WHAT IS BEING ASKED →
Your job is to set down the stretch of entries that opens with the line containing "421x314 pixels." and closes with the line containing "Given: Switch to the Hex view tab". Keep both end lines, copy each exactly, and add nothing.

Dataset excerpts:
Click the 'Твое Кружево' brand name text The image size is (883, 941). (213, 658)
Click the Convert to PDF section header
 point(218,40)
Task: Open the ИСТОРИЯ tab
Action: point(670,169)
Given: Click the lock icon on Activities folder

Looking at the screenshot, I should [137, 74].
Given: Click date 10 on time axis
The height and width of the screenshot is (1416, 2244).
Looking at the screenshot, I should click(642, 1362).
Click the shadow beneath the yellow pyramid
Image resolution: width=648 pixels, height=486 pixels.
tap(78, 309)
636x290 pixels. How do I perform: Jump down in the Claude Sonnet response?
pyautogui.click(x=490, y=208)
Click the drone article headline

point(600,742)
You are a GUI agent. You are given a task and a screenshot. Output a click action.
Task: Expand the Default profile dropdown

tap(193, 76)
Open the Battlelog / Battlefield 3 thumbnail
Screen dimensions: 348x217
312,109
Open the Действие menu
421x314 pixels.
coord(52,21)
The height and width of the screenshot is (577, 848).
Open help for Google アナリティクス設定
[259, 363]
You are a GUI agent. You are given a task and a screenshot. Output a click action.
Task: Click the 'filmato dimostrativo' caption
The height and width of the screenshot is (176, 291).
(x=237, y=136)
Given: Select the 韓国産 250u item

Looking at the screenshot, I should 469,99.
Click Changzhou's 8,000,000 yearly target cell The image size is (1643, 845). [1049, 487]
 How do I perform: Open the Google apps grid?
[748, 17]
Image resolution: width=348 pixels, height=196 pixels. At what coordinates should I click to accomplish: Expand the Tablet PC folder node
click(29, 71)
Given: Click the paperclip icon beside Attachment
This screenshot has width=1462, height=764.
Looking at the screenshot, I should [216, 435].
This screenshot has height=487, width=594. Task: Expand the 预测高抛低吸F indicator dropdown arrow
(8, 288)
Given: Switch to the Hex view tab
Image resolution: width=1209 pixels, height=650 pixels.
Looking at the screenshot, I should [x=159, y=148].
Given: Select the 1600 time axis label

SOLUTION →
421x314 pixels.
coord(52,21)
The height and width of the screenshot is (577, 848).
Open help for Google アナリティクス設定
[259, 363]
You are a GUI agent. You are given a task and a screenshot. Output a click action.
Task: Click the 'filmato dimostrativo' caption
The height and width of the screenshot is (176, 291).
(x=237, y=136)
Given: Select the 韓国産 250u item

Looking at the screenshot, I should 469,99.
Click Changzhou's 8,000,000 yearly target cell The image size is (1643, 845). [1049, 487]
 How do I perform: Open the Google apps grid?
[748, 17]
Image resolution: width=348 pixels, height=196 pixels. At what coordinates should I click to accomplish: Expand the Tablet PC folder node
click(29, 71)
Given: Click the paperclip icon beside Attachment
This screenshot has width=1462, height=764.
Looking at the screenshot, I should [216, 435].
This screenshot has height=487, width=594. Task: Expand the 预测高抛低吸F indicator dropdown arrow
(8, 288)
Given: Switch to the Hex view tab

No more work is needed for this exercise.